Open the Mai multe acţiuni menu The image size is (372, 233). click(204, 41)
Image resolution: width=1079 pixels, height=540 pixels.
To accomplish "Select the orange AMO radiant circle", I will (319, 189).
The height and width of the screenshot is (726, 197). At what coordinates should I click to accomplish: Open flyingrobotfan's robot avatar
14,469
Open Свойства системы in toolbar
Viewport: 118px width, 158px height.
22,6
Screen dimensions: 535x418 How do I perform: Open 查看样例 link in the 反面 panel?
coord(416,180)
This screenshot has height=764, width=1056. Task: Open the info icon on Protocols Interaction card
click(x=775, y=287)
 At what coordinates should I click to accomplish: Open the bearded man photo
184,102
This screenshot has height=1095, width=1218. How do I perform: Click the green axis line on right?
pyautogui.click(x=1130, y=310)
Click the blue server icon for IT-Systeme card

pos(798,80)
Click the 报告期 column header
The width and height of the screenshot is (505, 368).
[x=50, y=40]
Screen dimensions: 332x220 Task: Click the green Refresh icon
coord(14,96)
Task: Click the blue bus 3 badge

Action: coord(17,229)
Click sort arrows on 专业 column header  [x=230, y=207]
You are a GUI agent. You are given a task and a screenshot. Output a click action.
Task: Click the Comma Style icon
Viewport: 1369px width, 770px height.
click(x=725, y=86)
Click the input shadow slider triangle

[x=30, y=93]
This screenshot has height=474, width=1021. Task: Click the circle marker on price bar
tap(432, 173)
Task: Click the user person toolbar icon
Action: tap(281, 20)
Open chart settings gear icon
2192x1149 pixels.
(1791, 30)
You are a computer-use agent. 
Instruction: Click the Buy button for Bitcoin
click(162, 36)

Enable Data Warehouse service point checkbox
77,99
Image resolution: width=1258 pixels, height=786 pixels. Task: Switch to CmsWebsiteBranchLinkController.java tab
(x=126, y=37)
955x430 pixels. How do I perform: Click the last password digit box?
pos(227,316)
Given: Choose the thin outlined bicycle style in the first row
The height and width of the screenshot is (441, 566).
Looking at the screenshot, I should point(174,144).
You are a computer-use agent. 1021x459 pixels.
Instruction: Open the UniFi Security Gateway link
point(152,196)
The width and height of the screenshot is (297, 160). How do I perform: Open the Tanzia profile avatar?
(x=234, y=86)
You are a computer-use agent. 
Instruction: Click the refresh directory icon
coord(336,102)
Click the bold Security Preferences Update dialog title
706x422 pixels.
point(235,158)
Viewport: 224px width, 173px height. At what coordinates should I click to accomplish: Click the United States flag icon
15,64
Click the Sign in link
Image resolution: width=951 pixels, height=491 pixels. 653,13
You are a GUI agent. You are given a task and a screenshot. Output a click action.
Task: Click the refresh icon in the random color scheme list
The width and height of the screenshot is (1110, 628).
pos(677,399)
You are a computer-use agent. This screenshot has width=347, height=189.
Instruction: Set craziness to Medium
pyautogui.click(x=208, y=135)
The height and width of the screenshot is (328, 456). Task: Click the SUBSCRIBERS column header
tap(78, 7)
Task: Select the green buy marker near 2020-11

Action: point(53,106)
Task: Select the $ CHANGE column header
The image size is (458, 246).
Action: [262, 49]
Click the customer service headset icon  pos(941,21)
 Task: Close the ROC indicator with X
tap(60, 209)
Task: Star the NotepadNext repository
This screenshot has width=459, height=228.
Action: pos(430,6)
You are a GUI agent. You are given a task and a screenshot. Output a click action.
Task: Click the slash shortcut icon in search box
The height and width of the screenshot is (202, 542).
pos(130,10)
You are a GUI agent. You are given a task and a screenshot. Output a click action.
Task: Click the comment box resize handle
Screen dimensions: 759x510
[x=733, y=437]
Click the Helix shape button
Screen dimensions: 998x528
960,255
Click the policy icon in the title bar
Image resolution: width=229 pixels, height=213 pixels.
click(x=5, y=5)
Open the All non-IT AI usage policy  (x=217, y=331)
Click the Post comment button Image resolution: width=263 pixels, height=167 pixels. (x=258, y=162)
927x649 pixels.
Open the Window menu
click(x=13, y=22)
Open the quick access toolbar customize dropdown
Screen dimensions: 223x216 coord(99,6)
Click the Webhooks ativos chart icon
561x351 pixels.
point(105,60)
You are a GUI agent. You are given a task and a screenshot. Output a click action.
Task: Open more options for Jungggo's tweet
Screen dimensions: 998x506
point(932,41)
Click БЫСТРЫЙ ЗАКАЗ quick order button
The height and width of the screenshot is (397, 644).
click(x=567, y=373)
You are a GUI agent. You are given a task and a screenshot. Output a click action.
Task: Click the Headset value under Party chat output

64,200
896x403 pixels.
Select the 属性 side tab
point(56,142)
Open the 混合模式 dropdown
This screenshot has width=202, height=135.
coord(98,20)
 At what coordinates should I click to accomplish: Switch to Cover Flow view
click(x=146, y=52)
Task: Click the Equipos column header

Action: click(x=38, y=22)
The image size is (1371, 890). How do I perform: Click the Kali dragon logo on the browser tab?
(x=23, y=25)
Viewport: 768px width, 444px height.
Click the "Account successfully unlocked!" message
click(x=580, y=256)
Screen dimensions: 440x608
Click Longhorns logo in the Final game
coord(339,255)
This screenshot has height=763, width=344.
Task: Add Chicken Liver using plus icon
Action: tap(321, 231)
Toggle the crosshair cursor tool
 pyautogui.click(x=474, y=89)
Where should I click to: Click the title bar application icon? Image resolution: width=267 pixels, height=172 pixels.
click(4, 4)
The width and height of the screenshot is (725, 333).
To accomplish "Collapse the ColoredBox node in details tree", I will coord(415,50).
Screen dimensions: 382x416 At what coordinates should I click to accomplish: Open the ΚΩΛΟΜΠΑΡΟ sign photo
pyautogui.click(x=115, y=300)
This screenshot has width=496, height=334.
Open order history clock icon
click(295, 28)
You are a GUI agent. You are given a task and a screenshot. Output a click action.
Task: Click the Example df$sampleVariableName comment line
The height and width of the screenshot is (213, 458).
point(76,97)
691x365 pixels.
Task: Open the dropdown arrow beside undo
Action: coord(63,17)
───
_What the exercise asks_
How many lines in the material contain the string "policy"? Give the number alone.

_Your solution_
2